Baldwin Insurance Group, Inc. reported significant financial developments in its latest 10-Q filing for the quarter ending March 31, 2026. The company generated total revenues of $532.2 million, a 29% increase from $413.4 million in the same period last year. This growth was primarily driven by a 31% rise in core commissions and fees, which reached $498.9 million, bolstered by contributions from recent partnerships. However, Baldwin recorded an operating loss of $101.3 million, a stark contrast to the operating income of $56.0 million reported in the prior year, largely due to increased operating expenses that surged by 77% to $633.5 million.
The company's operational metrics reflected substantial changes compared to the previous fiscal period. Baldwin's colleague compensation and benefits expenses rose by 43% to $283.6 million, driven by the integration of new partnerships and overall business growth. Other operating expenses also saw a dramatic increase, primarily due to a $128.8 million rise in Tax Receivable Agreement expenses, which were previously unrecorded. The net income attributable to Baldwin was $2.3 million, down from $13.9 million in the prior year, indicating the impact of higher costs associated with recent acquisitions.
Strategically, Baldwin completed three significant acquisitions during the quarter, totaling approximately $1.6 billion. These included the acquisition of Cobbs Allen Capital Holdings, Creisoft, Inc., and Foley Insurance Agency, which are expected to enhance Baldwin's specialty capabilities and expand its regional presence. The company now serves over three million clients across the U.S. and has increased its employee headcount to approximately 5,000, including new hires from these partnerships.
In terms of operational performance, Baldwin's total assets increased to $5.9 billion as of March 31, 2026, up from $3.9 billion at the end of 2025. The company reported a total of $1.5 billion in stockholders' equity, reflecting a significant increase from $1.1 billion in the previous quarter. Baldwin's liquidity position improved, with cash and cash equivalents rising to $146.4 million, alongside $393 million of available borrowing capacity under its revolving credit facility.

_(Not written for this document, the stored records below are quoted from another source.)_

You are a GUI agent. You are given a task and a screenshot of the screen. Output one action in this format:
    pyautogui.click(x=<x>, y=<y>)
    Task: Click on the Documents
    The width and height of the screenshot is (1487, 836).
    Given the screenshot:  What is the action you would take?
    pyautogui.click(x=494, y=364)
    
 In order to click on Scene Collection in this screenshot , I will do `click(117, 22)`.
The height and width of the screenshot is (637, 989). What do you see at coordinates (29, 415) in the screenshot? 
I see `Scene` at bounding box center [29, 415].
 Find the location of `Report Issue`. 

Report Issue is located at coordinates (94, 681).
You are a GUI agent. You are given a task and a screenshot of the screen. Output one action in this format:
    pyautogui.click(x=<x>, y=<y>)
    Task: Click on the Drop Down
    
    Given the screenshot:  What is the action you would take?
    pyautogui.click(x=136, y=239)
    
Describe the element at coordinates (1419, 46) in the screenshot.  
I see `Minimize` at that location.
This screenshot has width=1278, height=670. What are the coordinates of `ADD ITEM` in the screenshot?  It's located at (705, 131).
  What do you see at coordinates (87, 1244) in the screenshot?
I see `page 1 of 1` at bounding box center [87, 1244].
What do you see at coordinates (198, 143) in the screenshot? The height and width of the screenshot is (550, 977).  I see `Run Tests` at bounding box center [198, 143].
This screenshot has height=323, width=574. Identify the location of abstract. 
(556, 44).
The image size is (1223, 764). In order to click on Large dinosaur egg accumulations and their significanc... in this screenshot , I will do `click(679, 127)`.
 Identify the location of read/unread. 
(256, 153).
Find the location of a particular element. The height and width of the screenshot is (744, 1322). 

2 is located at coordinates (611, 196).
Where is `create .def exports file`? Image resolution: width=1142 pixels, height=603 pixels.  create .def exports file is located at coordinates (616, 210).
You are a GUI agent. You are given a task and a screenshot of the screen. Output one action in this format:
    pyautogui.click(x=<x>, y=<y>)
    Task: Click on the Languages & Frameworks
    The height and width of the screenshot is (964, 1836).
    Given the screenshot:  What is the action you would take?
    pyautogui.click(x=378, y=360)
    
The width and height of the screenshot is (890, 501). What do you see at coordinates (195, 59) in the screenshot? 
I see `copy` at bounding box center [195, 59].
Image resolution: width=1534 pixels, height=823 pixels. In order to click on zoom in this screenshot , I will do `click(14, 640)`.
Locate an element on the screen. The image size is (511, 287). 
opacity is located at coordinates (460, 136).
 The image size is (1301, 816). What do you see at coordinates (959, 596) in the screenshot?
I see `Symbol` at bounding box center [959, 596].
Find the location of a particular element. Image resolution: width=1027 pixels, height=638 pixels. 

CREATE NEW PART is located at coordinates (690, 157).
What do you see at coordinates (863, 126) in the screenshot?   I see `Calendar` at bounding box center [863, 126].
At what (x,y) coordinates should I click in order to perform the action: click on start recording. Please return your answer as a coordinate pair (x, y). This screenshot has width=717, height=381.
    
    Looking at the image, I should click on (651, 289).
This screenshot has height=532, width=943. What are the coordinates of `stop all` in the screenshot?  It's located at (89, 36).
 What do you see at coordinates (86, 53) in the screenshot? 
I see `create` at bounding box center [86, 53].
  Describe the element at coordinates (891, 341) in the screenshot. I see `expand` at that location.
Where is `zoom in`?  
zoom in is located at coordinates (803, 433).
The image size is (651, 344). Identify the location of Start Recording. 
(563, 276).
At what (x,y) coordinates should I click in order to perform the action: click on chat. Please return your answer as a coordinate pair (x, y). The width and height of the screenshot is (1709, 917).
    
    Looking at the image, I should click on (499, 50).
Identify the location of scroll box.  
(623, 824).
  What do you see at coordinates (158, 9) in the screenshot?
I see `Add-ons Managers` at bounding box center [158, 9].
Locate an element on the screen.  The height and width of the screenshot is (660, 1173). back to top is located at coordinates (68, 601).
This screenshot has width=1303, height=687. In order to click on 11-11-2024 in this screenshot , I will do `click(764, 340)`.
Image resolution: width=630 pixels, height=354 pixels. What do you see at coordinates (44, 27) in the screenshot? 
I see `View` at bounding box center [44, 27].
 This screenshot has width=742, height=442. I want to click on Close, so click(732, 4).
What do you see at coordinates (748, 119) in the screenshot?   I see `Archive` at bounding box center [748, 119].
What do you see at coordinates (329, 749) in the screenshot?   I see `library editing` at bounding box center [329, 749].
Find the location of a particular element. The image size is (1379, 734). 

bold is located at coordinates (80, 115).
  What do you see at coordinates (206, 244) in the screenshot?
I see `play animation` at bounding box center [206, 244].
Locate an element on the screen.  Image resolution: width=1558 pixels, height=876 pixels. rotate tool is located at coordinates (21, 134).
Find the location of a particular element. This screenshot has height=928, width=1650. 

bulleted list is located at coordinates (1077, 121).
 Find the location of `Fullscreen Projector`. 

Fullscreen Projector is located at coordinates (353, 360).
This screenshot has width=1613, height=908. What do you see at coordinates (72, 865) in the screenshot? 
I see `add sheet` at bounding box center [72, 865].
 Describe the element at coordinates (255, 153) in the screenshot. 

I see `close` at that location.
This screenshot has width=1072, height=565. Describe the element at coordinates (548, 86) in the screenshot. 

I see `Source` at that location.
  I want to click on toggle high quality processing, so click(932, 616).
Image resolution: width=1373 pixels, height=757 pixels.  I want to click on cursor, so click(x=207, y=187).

Looking ahead, Baldwin anticipates continued growth driven by its strategic partnerships and geographic expansion. The company aims to leverage its enhanced capabilities in specialty insurance and technology-enabled solutions to capture a larger market share. However, management cautioned that future results may be influenced by various factors, including market conditions and the successful integration of recent acquisitions.
About Baldwin Insurance Group, Inc.
The Baldwin Insurance Group, Inc. is an independent insurance distribution firm offering tailored risk management, insurance, employee benefits, wealth management, and Medicare solutions. Operating through three segments—Insurance Advisory Solutions, Underwriting, Capacity & Technology Solutions, and Mainstreet Insurance Solutions—it serves over three million clients across the U.S. and internationally. Baldwin leverages proprietary technology, strategic partnerships, and a client-centric approach to deliver customized insurance products and advisory services.
About 10-Q Filings
A 10-Q form is an important financial report that public companies in the United States must submit every three months. It gives a clear picture of a company's financial health and recent performance.
Key points about the 10-Q:
- Frequency: Companies file it three times a year, covering the first three quarters. The fourth quarter is covered in a more comprehensive annual report.
-
Content: It includes:
- Financial statements showing the company's current financial position
- Updates from management on the performance and projections of the business
- Information about potential risks the company faces
- Details on how the company is run internally
- Deadline: Must be filed within 40 or 45 days after the quarter ends, depending on the size of the company.
Our Methodology
AssetRoom is committed to providing timely summaries of news from public companies. We use AI to generate these summaries quickly, but they are not reviewed by human experts.
Our method:
- Data Collection: We continuously monitor for new filings (currently limited to US-listed stocks).
- AI-Powered Analysis: Our advanced AI system processes each filing, identifying key information and extracting relevant data.
- Summary Generation: The AI creates a concise, easy-to-understand summary of the filing, highlighting the most important points.
- Publication: The summary is immediately published on our platform, allowing users instant access to the latest information.
- Email users: We distribute round-up emails according to our users preferences, keeping them in the loop with the companies they follow.